En ce qui concerne le bien-fondé de l'imposition :
12. Les bénéfices non commerciaux tirés par M. D... de son activité occulte de détournement de fonds ayant été évalués d'office, le requérant supporte, en application des articles L. 193 et R. 193-1 du livre des procédures fiscales, la charge de la preuve de l'exagération des impositions mises à sa charge.
13. Il résulte de l'instruction que l'administration s'est fondée, pour procéder aux rectifications litigieuses, sur l'exploitation du compte bancaire " Procédure " à partir duquel les détournements de fonds ont été opérés. Or, M. D... n'apporte pas la preuve qui lui incombe, en application de l'article L. 193 du livre des procédures fiscales, du caractère exagéré des impositions mises à sa charge en se bornant à soutenir sans l'établir qu'une partie des sommes prises en compte par l'administration ne résulterait pas de détournements mais correspondrait à des honoraires ou des frais engagés pour le compte de clients.

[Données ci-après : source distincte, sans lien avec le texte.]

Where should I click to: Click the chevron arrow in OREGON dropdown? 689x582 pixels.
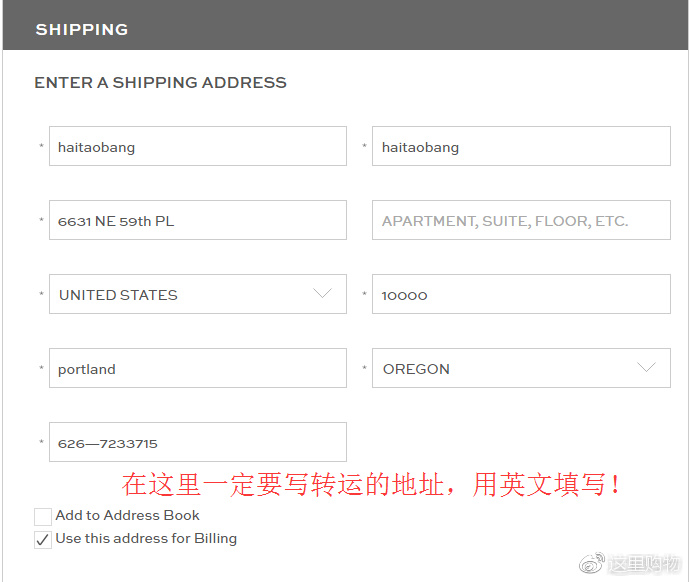point(646,368)
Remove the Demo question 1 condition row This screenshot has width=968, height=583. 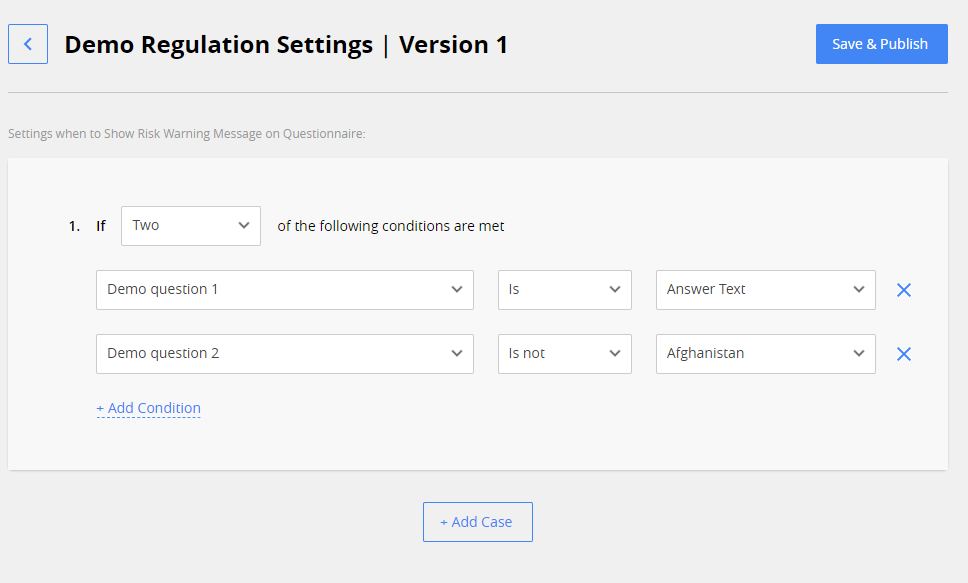[x=903, y=289]
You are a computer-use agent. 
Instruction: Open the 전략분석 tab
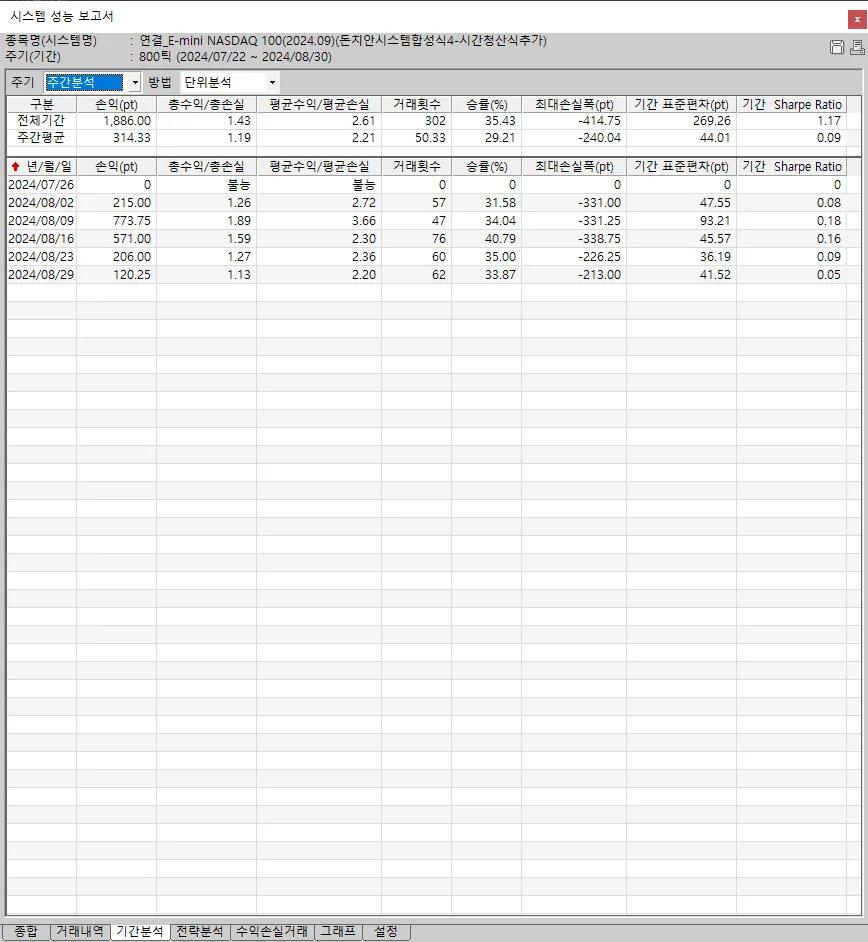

14. Il résulte de tout ce qui précède que M. D... n'est pas fondé à soutenir que c'est à tort que, par le jugement attaqué, le tribunal administratif de Toulouse a rejeté sa demande en décharge.
Sur les conclusions tendant à l'application de l'article L. 761-1 du code de justice administrative :
15. Les dispositions de l'article L. 761-1 du code de justice administrative font obstacle à ce que soit mise à la charge de l'Etat, qui n'est pas, dans la présente instance, la partie perdante, la somme que M. D... demande au titre des frais exposés par lui et non compris dans les dépens.
DECIDE :
Article 1er : La requête de M. D... est rejetée.
Article 2 : Le présent arrêt sera notifié à M. G... D... et au ministre de l'action et des comptes publics.
Copie en sera adressée à la direction spécialisée de contrôle fiscal sud-ouest.
Délibéré après l'audience du 4 juin 2020 à laquelle siégeaient :
Mme C... F..., présidente,
M. E... B..., président-assesseur,
M. Stéphane Gueguein, premier conseiller,
Lu en audience publique, le 2 juillet 2020.
La présidente,
Brigitte F...La République mande et ordonne au ministre de l'action et des comptes publics en ce qui le concerne, et à tous huissiers de justice à ce requis, en ce qui concerne les voies de droit commun contre les parties privées, de pourvoir à l'exécution du présent arrêt.